La sindrome dell’impostore

[di Anna Cappuccio – psicologa*]

La sindrome dell’impostore si riferisce alla percezione di non essere degni e meritevoli dei risultati raggiunti. Queste persone pensano di non avere conoscenze e capacità tali da giustificare i traguardi ottenuti e per questo ne attribuiscono il merito a fattori esterni. Sono accompagnati costantemente dalla sensazione di essere imbroglioni e vivono nella paura di essere smascherati e che gli altri si accorgano di come sono realmente. In questo sentire interiore, ogni successo e riconoscimento viene sminuito e non riconosciuto come proprio e appartenente al proprio impegno. Nulla sembra essere sufficiente per poter dimostrare a se stessi che, in realtà, sono capaci e competenti e di conseguenza degni e meritevoli dei risultati positivi realizzati. Questa particolare situazione interiore viene alimentata e mantenuta da distorsioni percettive che portano a minimizzare le proprie capacità e impediscono di interiorizzare le mete raggiunte. Tale distorsione percettiva trova le sue radici in un’organizzazione interiore caratterizzata da una bassa autostima e da un’autoimmagine personale, sociale e professionale fortemente deficitaria. Ogni impegno lavorativo, ogni esame, ogni prova viene vissuta con un notevole carico di angoscia per la paura di fallire e di essere smascherati. Si cerca, così, di raggiungere obiettivi sempre più elevati non per un interesse autentico, ma per evitare di essere smascherati nella propria inadeguatezza. Questo impedisce di provare soddisfazione per i risultati ottenuti e, nel tempo, determina una tendenza al perfezionismo e ad atteggiamenti di meticolosità e attenzione ossessiva. Nei casi in cui non si riesce ad ottenere i risultati prefissati, gli errori vengono amplificati ed emerge un’autocritica feroce e, a tratti, autodistruttiva. La paura di essere smascherato, inoltre, innesta la paura costante del giudizio e del confronto e per tale motivo diventano frequenti i meccanismi di evitamento delle situazioni sociali e delle sfide lavorative.

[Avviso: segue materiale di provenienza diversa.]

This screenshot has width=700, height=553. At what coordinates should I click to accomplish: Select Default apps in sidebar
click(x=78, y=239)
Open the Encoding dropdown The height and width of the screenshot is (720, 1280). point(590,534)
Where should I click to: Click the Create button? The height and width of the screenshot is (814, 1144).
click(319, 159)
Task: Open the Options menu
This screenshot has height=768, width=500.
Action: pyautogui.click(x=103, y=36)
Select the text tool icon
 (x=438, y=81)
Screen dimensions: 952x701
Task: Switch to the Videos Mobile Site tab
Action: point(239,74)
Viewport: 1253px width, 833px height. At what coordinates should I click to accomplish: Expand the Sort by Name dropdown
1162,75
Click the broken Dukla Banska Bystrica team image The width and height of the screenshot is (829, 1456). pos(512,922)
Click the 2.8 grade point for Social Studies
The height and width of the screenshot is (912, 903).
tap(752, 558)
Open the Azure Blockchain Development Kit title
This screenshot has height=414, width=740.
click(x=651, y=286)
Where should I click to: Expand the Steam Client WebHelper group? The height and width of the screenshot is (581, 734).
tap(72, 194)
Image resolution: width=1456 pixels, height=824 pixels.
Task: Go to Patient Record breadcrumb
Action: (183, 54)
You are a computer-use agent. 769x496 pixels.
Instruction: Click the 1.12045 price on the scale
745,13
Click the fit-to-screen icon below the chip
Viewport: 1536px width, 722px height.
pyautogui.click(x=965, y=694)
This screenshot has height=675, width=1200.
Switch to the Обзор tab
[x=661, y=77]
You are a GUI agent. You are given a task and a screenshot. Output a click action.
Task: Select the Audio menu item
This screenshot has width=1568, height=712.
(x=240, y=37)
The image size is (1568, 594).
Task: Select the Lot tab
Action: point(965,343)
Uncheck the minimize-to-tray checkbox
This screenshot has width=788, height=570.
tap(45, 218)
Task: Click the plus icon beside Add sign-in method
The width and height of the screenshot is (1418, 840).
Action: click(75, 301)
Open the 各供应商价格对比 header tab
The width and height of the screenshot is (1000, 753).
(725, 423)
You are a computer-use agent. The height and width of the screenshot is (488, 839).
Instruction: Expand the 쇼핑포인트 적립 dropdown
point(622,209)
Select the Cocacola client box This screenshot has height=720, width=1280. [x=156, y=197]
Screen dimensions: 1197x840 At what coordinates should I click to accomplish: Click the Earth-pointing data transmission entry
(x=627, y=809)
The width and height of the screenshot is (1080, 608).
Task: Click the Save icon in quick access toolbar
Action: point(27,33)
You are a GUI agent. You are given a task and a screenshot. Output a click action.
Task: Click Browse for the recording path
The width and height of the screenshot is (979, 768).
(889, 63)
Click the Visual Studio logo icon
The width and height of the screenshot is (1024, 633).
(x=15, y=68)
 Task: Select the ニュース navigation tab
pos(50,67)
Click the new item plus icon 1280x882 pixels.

La paura del fallimento e del giudizio stimola una notevole frustrazione e nel tempo attiva vissuti disforici di tipo ansioso che spesso assumono le caratteristiche di un pensiero rimuginativo, ripetitivo, bloccato sugli sbagli che si sono commessi e su quelli che si potrebbero fare.  L’avvicinamento a situazioni di confronto sia relazionali che lavorative possono attivare vissuti angosciosi anche molto intensi. Nel tempo si può strutturare un vero e proprio vissuto depressivo e un tipo di vita al di sotto delle effettive capacità personali. 

Riconoscere che la voce interiore che giudica e svaluta non è la realtà rappresenta il primo passo verso il cambiamento. Chiedere aiuto, infatti, può permettere di individuare e riformulare i pensieri irrazionali e le credenze disfunzionali. Ma soprattutto, può stimolare la costruzione di una maggiore autostima e di un’immagine di sé più competente per poter costruire una vita più leggera e gratificante.